Posts Tagged ‘music’

Storytelling Is Merry Playing

This past year I have been turning my hand to writing short stories on the lower end of the spectrum usually ranging to 3,000 words or less. Storytelling is merry playing. A writer is a merry player, so it is appropriate that I offer a story of that name to illustrate the metaphor. Music generated my tale in the first place. I was listening to a tape entitled “Earth Quest” of synthesized music that evoked merriment and a feeling of tripping through an old oak forest. The music furnishes the mood, tone, tempo, and rhythm to which a writer adds the images. Those images in turn give rise to scenes peopled with a cast of characters and a story line. Play as opposed to work is supposed to be fun. Not surprisingly, then, the verb used to describe the act of making music with an instrument is play. In theater arts the noun form refers to the dramatic production and the written script. Likewise, the actors are called players. Some writers describe the act of writing as enjoyable, and others describe it as merely hard work requiring concentration, dedication, and hours of solitude when it would be easier to abandon the task and go watch television. Either way, writing involves a willingness to play with language. Inherent in the activity is a delight in craft, in design, and in the incessant arrangement and rearrangement of scenes and characters into a pleasing order of sound and sense. If not always a merry pastime in its execution, the completion of the story results in merriment. Sometimes the journey from start to finish takes a dark path, but more often than not when I attempt to write a short story, I lapse into a humorous vein. I may begin with a serious theme, but I drift into the wry, the absurd, or the comical without realizing it. Eventually, I discover how my story has shifted to the whimsical, and I am happy at the outcome. I have made merry along the forest path.

Merry Players

The band of strolling players approached the thatch roofs of the village in the lake country, an obscure dell in the northwest corner of England. The emerald-green hedgerows glittered with the fallen rain. The dwarf at the head of the procession merrily skipped along the muddy lane, squeezing a jig from his small accordion. The troupe would perform a farcical skit for the townsfolk in the village square.

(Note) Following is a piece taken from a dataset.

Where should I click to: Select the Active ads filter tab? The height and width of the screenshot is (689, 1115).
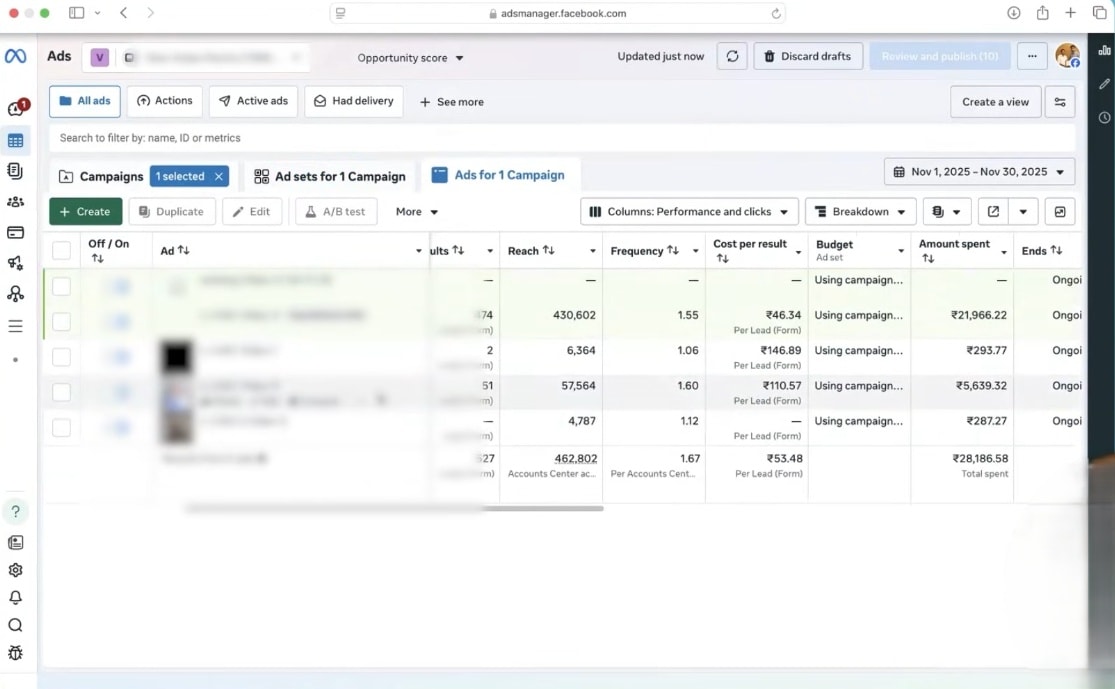(x=253, y=102)
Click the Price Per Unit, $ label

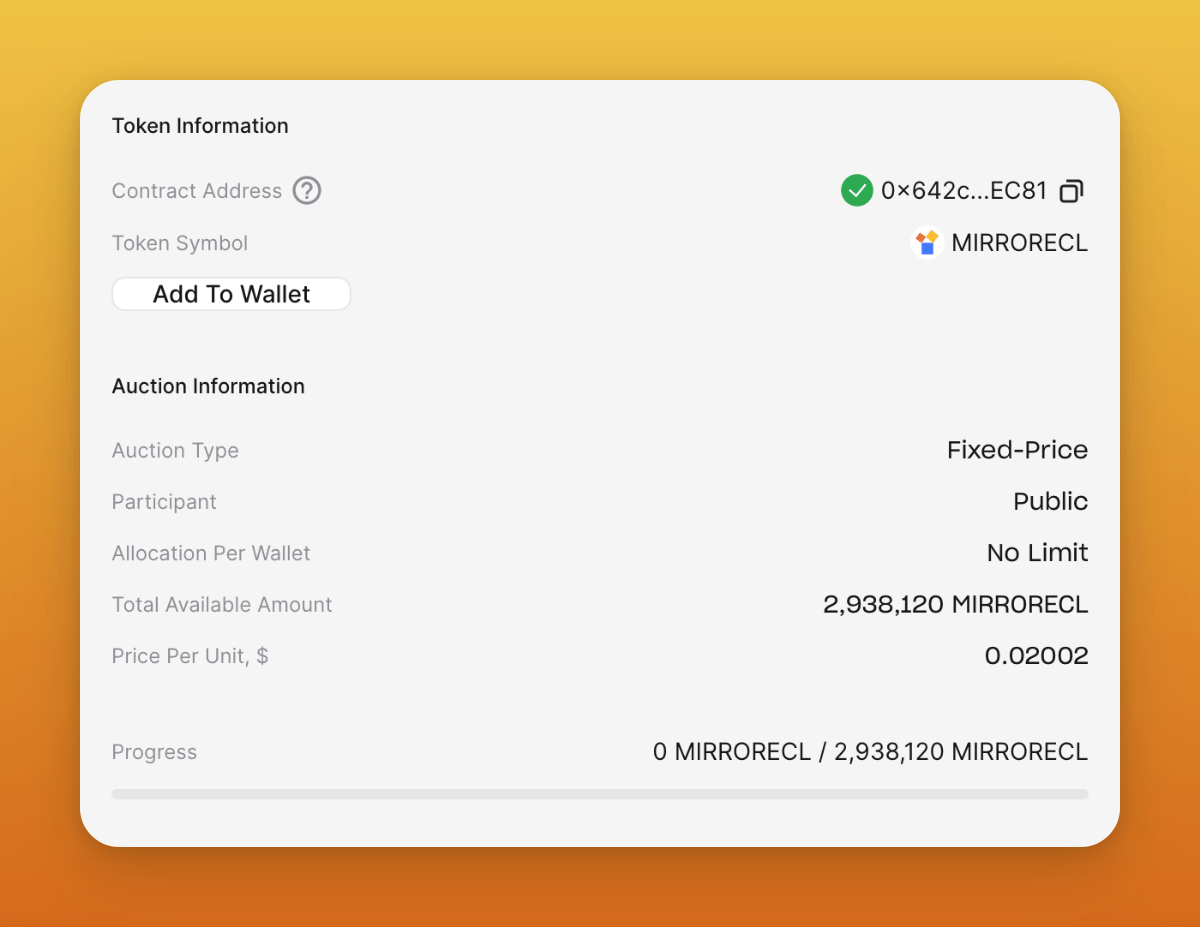190,656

After a flash of lightning and another roll of thunder, the rain, which had dwindled to a stray drop or two ceased entirely. The sun peeped over the wet haystack. A carter met them at the outskirts of the village and hailed them with a hearty welcome.

He said, “I be going to market in Ramsbottom today and won’t return until late tomorrow. I’m sorry to miss your antics, but I’m sure the lads at the pub will tell me about the merriment.”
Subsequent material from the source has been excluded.